Read collectively, Kea and this subsequent generation of historians offer a panoramic perspective of the Atlantic that illuminates the significance of the Gold Coast in Atlantic history. I will conclude with some observations. The first concerns the distinctive contributions Gold Coast Studies makes to the study of the Atlantic world. The four books in this review essay show that diverse peoples of the Gold Coast had a relatively homologous or similar worldview, even though the Gold Coast itself was a multiethnic, multilingual, and culturally heterogeneous geography. The Gold Coast, its history, and people can be fruitfully studied from multiple perspectives, whether a comparative, ethnic, or cultural-regional approach, or a combination of methods. A multifaceted approach may reveal a much larger impact of the Gold Coast on the Americas than previously estimated. Finally, researchers of the Gold Coast should also be conscious of the trend to privilege the cultural ideations of the more populous or culturally-dominant groups over others while examining Gold Coast cultural encounters. There remains a need for scholarship that provides a clearer picture of the influence of the region's autochthonous Guan groups in their encounters with the Adãnme, Gã, and Ewé peoples. Konadu has given us an optic of these cultural contacts or transculturation process via an Akan ideational lens. Hanserd does highlight the Guan through Okomfo Anokye. However, we remain in need of the historical process from several lenses — ethnic, cultural, political, and geographical. Albert Adu Boahen's attempt at offering us a transculturated vision of the Gold Coast in “The State and Cultures of the Lower Guinea Coast” needs some reviewing and expansion, and Kea's ideas on state formation and sea-town networks will be useful in such a revision.Footnote 12 All of the texts, to varying extents, carry a diasporic African vision, viewing African and African diasporic societies histories as inseparable.

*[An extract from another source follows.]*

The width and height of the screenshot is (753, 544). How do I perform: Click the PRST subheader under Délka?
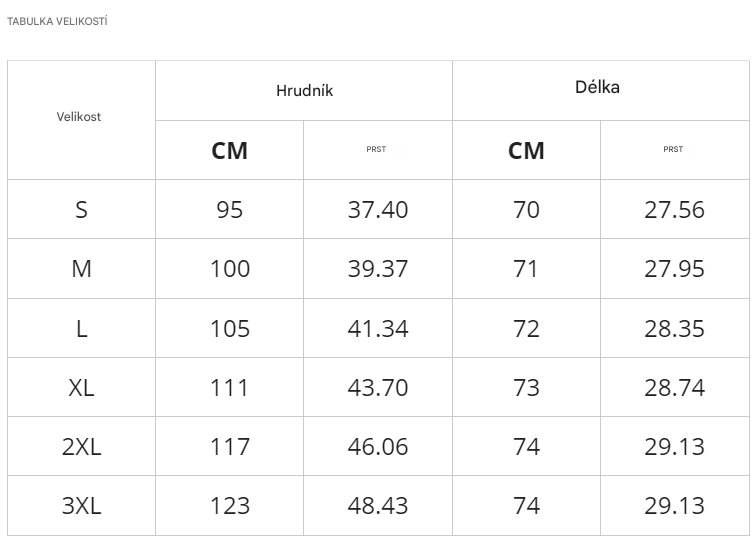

This is perhaps Kea's most enduring legacy. Since the 1960s, he has been engaged in this vision of a Black Atlantic that centers Africa and conjoins Africa with the African Diaspora before the burgeoning and recent popularization of the field. He also belongs to the cohort of academic and professional Black activists and voyagers — including W. E. B. DuBois, Maya Angelou, Tom Feelings, Malcolm X, Kamau Braitwaithe, George Lamming, and Walter Rodney — who returned to or visited Africa, specifically Ghana, at the height of the Civil Rights Struggle in the US and the fight for independence in Africa. Now an Emeritus Professor of African History, Kea should also be celebrated as a pioneer in Atlantic and Black Atlantic Studies. Konadu, Rucker, and Hanserd's recent publications demonstrate why this should be done.